*** THE RECORDS ***
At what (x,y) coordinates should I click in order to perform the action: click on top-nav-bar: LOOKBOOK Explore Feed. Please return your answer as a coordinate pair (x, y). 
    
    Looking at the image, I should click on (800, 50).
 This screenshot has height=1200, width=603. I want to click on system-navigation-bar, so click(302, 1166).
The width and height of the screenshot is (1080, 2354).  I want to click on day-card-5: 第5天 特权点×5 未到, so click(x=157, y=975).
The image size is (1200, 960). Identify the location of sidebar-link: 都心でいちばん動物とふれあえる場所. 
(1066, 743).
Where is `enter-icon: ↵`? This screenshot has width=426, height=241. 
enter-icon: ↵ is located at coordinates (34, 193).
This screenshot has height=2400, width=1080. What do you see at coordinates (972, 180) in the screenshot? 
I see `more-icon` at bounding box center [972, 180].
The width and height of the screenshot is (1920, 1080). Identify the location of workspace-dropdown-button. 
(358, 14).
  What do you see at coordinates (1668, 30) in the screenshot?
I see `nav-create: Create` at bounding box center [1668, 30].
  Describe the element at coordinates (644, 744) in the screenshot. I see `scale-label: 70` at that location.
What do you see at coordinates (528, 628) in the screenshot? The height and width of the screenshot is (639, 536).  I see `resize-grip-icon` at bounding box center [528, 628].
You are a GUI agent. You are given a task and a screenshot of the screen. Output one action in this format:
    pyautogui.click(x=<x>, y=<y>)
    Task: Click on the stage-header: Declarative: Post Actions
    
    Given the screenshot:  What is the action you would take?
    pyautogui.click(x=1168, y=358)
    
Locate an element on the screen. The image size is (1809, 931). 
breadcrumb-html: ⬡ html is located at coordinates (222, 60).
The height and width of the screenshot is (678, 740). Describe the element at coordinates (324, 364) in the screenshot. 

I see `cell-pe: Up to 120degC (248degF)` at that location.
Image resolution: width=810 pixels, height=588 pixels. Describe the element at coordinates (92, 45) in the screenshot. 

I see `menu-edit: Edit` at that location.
*** End of THE RECORDS ***
# DIRECTIONS
Print the lines above exactly as they appear.

# SOLUTION
At what (x,y) coordinates should I click in order to perform the action: click on top-nav-bar: LOOKBOOK Explore Feed. Please return your answer as a coordinate pair (x, y). 
    
    Looking at the image, I should click on (800, 50).
 This screenshot has height=1200, width=603. I want to click on system-navigation-bar, so click(302, 1166).
The width and height of the screenshot is (1080, 2354).  I want to click on day-card-5: 第5天 特权点×5 未到, so click(x=157, y=975).
The image size is (1200, 960). Identify the location of sidebar-link: 都心でいちばん動物とふれあえる場所. 
(1066, 743).
Where is `enter-icon: ↵`? This screenshot has width=426, height=241. 
enter-icon: ↵ is located at coordinates (34, 193).
This screenshot has height=2400, width=1080. What do you see at coordinates (972, 180) in the screenshot? 
I see `more-icon` at bounding box center [972, 180].
The width and height of the screenshot is (1920, 1080). Identify the location of workspace-dropdown-button. 
(358, 14).
  What do you see at coordinates (1668, 30) in the screenshot?
I see `nav-create: Create` at bounding box center [1668, 30].
  Describe the element at coordinates (644, 744) in the screenshot. I see `scale-label: 70` at that location.
What do you see at coordinates (528, 628) in the screenshot? The height and width of the screenshot is (639, 536).  I see `resize-grip-icon` at bounding box center [528, 628].
You are a GUI agent. You are given a task and a screenshot of the screen. Output one action in this format:
    pyautogui.click(x=<x>, y=<y>)
    Task: Click on the stage-header: Declarative: Post Actions
    
    Given the screenshot:  What is the action you would take?
    pyautogui.click(x=1168, y=358)
    
Locate an element on the screen. The image size is (1809, 931). 
breadcrumb-html: ⬡ html is located at coordinates (222, 60).
The height and width of the screenshot is (678, 740). Describe the element at coordinates (324, 364) in the screenshot. 

I see `cell-pe: Up to 120degC (248degF)` at that location.
Image resolution: width=810 pixels, height=588 pixels. Describe the element at coordinates (92, 45) in the screenshot. 

I see `menu-edit: Edit` at that location.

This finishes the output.